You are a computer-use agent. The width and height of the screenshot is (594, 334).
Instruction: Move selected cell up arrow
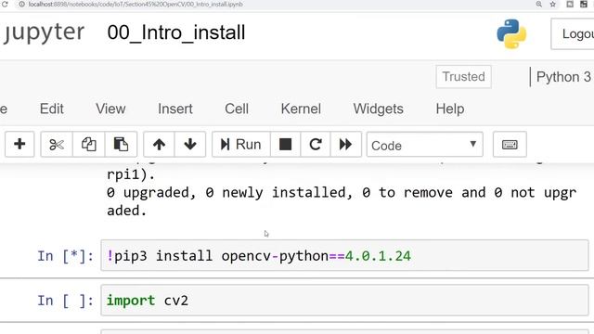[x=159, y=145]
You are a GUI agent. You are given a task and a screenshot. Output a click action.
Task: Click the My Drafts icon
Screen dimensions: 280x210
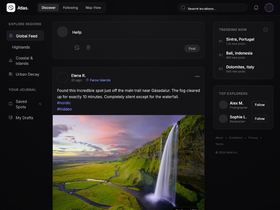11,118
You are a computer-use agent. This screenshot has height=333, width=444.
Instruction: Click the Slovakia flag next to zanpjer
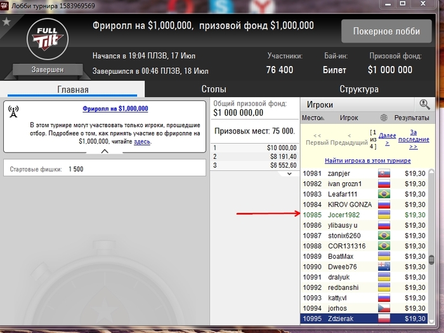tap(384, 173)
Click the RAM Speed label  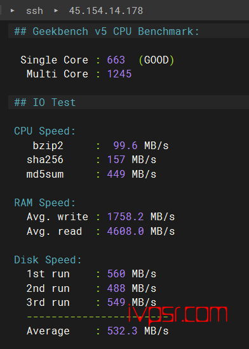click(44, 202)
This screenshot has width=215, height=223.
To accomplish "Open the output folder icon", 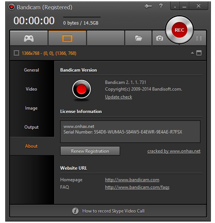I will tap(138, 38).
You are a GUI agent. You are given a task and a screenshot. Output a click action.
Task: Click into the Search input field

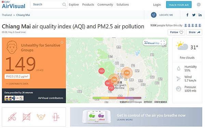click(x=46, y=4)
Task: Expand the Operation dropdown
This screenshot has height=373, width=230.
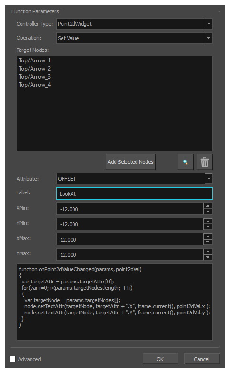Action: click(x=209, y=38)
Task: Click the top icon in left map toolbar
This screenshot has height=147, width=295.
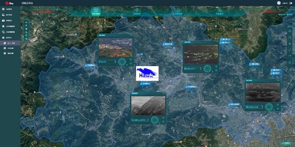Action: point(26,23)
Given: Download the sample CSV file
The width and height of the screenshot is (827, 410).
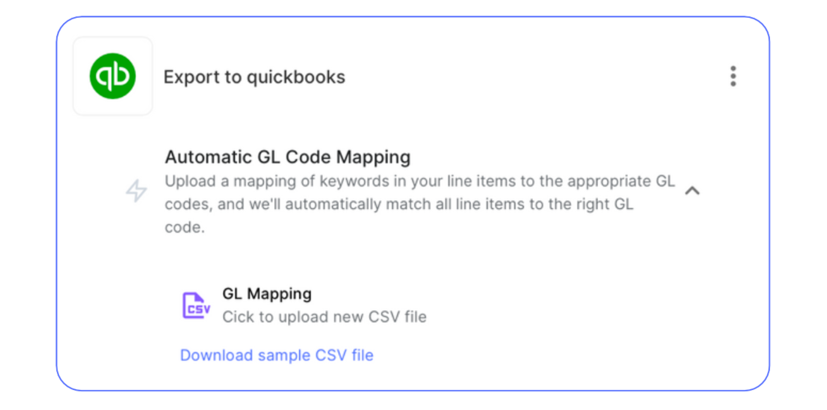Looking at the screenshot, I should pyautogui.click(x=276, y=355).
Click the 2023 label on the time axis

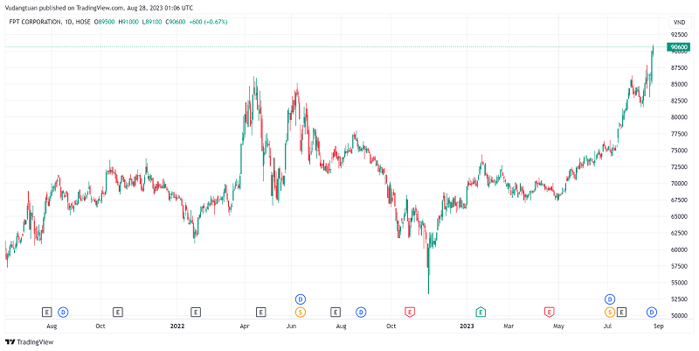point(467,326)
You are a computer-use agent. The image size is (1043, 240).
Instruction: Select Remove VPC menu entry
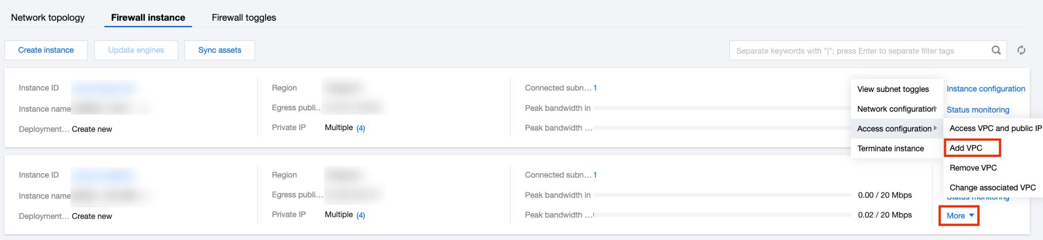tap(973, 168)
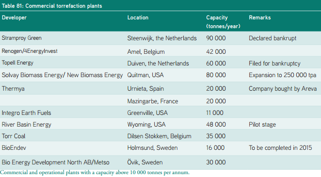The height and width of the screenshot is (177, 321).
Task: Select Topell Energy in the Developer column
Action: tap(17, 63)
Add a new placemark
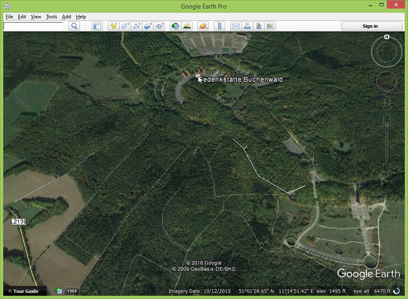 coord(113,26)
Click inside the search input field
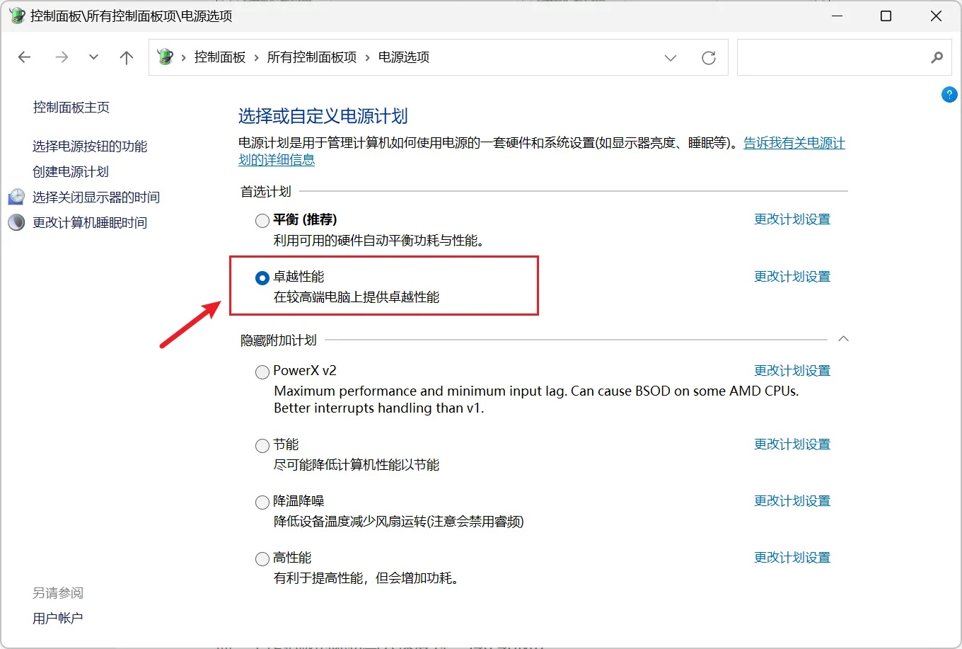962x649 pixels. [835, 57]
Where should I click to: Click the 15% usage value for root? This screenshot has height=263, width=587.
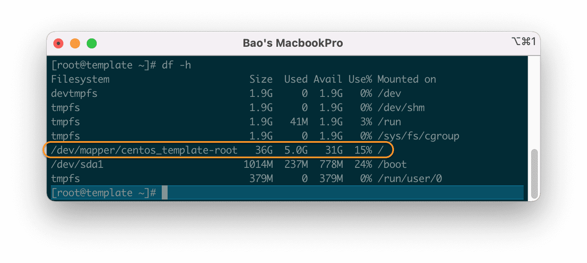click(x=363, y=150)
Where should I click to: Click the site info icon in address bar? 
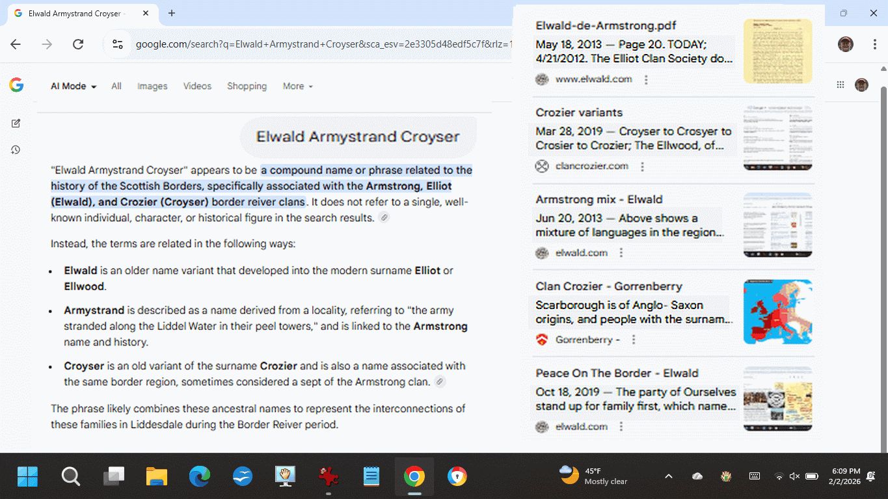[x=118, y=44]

◇ ◇ ◇ ◇ ◇

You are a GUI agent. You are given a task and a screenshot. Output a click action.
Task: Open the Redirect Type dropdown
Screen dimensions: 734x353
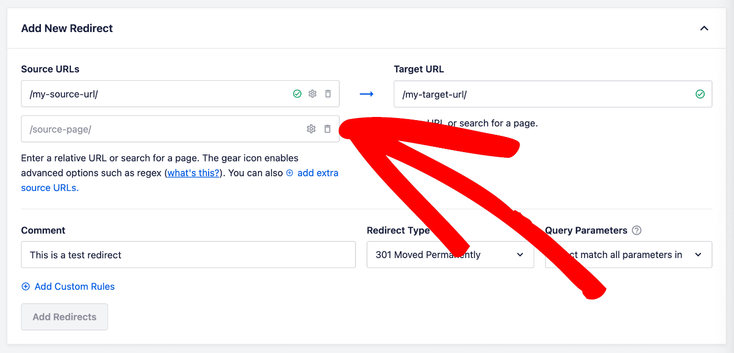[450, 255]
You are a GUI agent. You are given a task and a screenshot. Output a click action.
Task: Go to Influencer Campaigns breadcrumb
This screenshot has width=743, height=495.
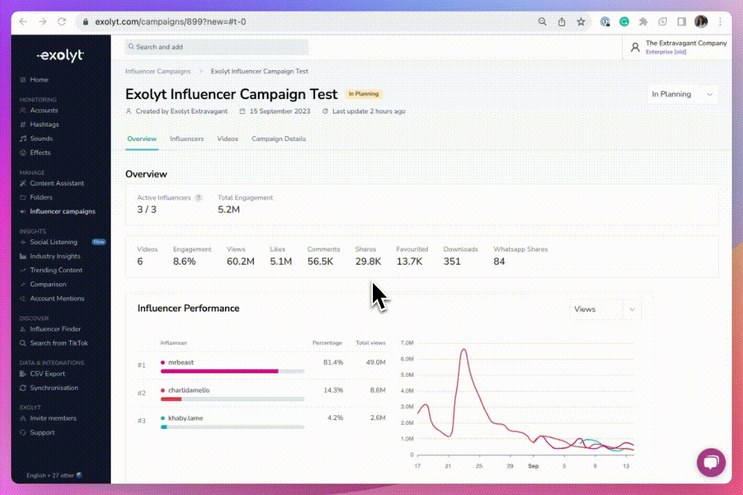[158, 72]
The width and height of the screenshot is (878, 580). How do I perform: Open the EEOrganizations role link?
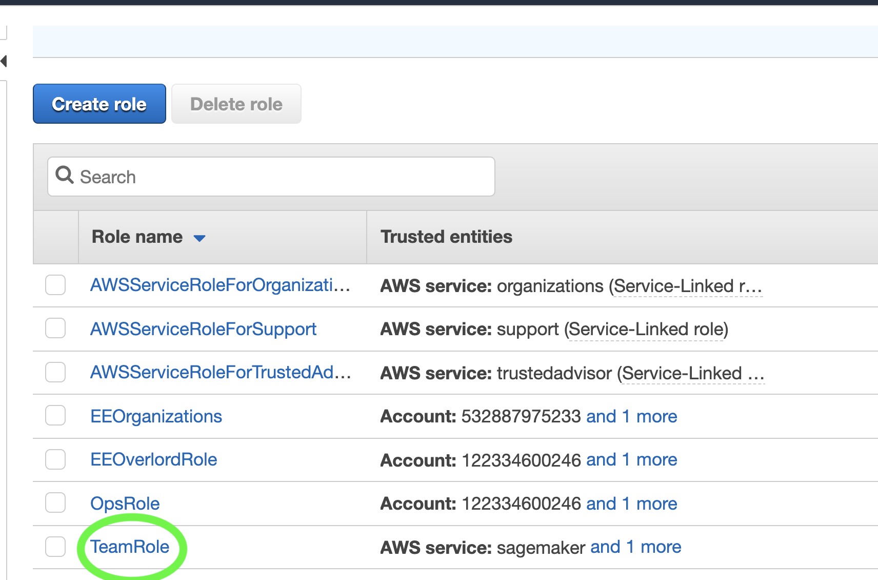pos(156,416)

◇ ◇ ◇ ◇ ◇

- _Your task_: Count the lines above that include the word "computer". Reply with that number alone.

- _Solved problem_: 3